Znał ją na tyle, że wiedział, iż to jeszcze nie koniec. Że ta odpowiedź jej nie wystarczy… I nie mylił się.
- Ojciec Marcina? Nie bardzo rozumiem – spojrzała prosto w jego oczy.
Jej wzrok. Taki zdezorientowany. Wręcz zagubiony. I zwrócony jeszcze wprost na niego. Prosto w jego oczy…
- Marcin by mnie chyba zabił, jakby się tylko dowiedział, że ci o tym powiedziałem – powiedział pod nosem. – Ale dobra, powiem ci prawdę. Ale jeden warunek: ta rozmowa zostaje między nami, okej? – niepewnie przytaknęła. – Jak już mówiłem, zadzwonił do mnie pan Grzegorz i powiedział mi o tym, co się stało. Jakiś wypadek, twoja amnezja, a Marcin się załamał. Ale myślałem, że jego ojciec wyolbrzymia całą sytuację. Mimo moich podejrzeń przyleciałem. I to co zobaczyłem… - na samo wspomnienie głośno przełknął ślinę. – Naprawdę nie spodziewałem się, że z Marcinem może być aż tak źle. Mieszkanie… Uwierz mi, że takiego chlewu to ja jeszcze nie widziałem. Jakieś gazety, książki, puste butelki walały się po podłodze.
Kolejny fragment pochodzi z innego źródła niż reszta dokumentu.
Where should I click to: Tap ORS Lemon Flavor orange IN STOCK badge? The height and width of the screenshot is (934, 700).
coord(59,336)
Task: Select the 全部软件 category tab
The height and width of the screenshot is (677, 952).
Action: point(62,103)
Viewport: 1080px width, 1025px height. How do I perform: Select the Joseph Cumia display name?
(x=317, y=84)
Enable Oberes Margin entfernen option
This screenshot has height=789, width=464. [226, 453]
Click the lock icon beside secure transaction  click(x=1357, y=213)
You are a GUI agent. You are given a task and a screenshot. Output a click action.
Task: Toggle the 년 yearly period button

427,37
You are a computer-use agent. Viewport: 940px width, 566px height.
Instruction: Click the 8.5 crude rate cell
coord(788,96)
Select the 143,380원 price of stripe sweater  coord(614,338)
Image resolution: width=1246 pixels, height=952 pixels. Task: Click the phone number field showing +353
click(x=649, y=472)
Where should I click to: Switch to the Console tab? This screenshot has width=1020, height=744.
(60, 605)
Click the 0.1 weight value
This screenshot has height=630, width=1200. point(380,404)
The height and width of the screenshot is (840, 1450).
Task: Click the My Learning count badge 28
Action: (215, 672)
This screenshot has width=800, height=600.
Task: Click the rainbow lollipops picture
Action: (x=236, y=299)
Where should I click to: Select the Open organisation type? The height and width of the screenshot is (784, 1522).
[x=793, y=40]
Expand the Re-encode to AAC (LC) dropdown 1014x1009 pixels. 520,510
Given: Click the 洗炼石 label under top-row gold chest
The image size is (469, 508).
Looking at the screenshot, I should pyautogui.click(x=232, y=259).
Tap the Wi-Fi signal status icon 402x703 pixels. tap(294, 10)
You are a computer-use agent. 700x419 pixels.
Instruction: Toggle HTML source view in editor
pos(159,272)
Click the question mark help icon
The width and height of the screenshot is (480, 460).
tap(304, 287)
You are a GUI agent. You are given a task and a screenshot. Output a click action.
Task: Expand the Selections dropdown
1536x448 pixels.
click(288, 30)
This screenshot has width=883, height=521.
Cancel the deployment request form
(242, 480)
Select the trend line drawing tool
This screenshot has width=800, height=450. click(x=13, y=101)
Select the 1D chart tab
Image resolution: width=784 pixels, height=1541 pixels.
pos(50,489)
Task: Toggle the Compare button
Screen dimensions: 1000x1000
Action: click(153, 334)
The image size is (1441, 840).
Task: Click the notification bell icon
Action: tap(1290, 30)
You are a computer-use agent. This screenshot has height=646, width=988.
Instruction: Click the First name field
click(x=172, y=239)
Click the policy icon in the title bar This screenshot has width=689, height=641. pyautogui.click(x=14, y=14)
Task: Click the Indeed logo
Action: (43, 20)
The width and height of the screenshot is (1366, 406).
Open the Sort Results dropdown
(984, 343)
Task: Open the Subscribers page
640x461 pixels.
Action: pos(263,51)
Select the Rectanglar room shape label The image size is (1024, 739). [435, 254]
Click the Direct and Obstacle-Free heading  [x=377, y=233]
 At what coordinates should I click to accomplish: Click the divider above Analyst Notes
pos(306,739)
A Marcin przywitał mnie w starym, rozciągniętym dresie i brudnej koszulce.
Kasia trawiła każde jego słowo. Powoli przetwarzała i układała sobie to wszystko w głowie.
Ale namieszała…
Kilka pojedynczych łez spłynęło po jej policzkach.
- Mała, nie płacz.
Jedną ręką chwycił jej drobną dłoń, a drugą starł mokre plamki z jej policzków. Lekko się do niego uśmiechnęła.
- Nie rób tak więcej, jasne? Marcinowi już chyba wystarczy takich akcji.
- Obiecuję. Nigdy więcej.
- No ja mam nadzieję – szeroko się do niej uśmiechnął.
“My head spinning around I can't see clear no more.
What are you waiting for?”
PUK, PUK!
Mimo braku odpowiedzi ze środka pomieszczenia, drzwi się uchyliły. Do sali wjechał wózek, a zaraz za nim pojawił się pchający go Marcin.
- Królewno, limuzyna gotowa.
Gdy tylko wszedł do sali, na sam jego widok, od razu się uśmiechnęła. A jeszcze jego głos… Ahh! W środku aż zadrżała. Znowu. Znowu to samo. Czy ON już zawsze będzie tak nią działał?
Nic nie powiedziała. Tylko patrzyła na niego cała rozanielona.
- Jedziemy? – spytał w końcu.
- Ta… Tak – wydusiła.
Próbowała w miarę zwinnie podnieść się z łóżka, jednak zrobiła to zdecydowanie za szybko. Zatrzymała się w powietrzu, podparta łokciami na łóżku. Na jej twarzy pojawił się grymas bólu.
- Chodź tutaj – Marcin delikatnie, lecz pewnym ruchem wziął ją na ręce. – Jaka piżamka – zlustrował ją wzrokiem, ledwo powstrzymując śmiech.
Popatrzyła na swój ubiór. No tak, przecież nie wzięła ze sobą swoich rzeczy. Nie było na to czasu. Dlatego pielęgniarki ubrały ją w szpitalną piżamę.
Niby mówią, że ładnemu to we wszystkim ładnie. Ale czy jest ktoś, kto dobrze wygląda w przynajmniej o 2 rozmiary za dużej koszuli nocnej? Na dodatek jakieś pożółkłej. Chyba kiedyś była biała…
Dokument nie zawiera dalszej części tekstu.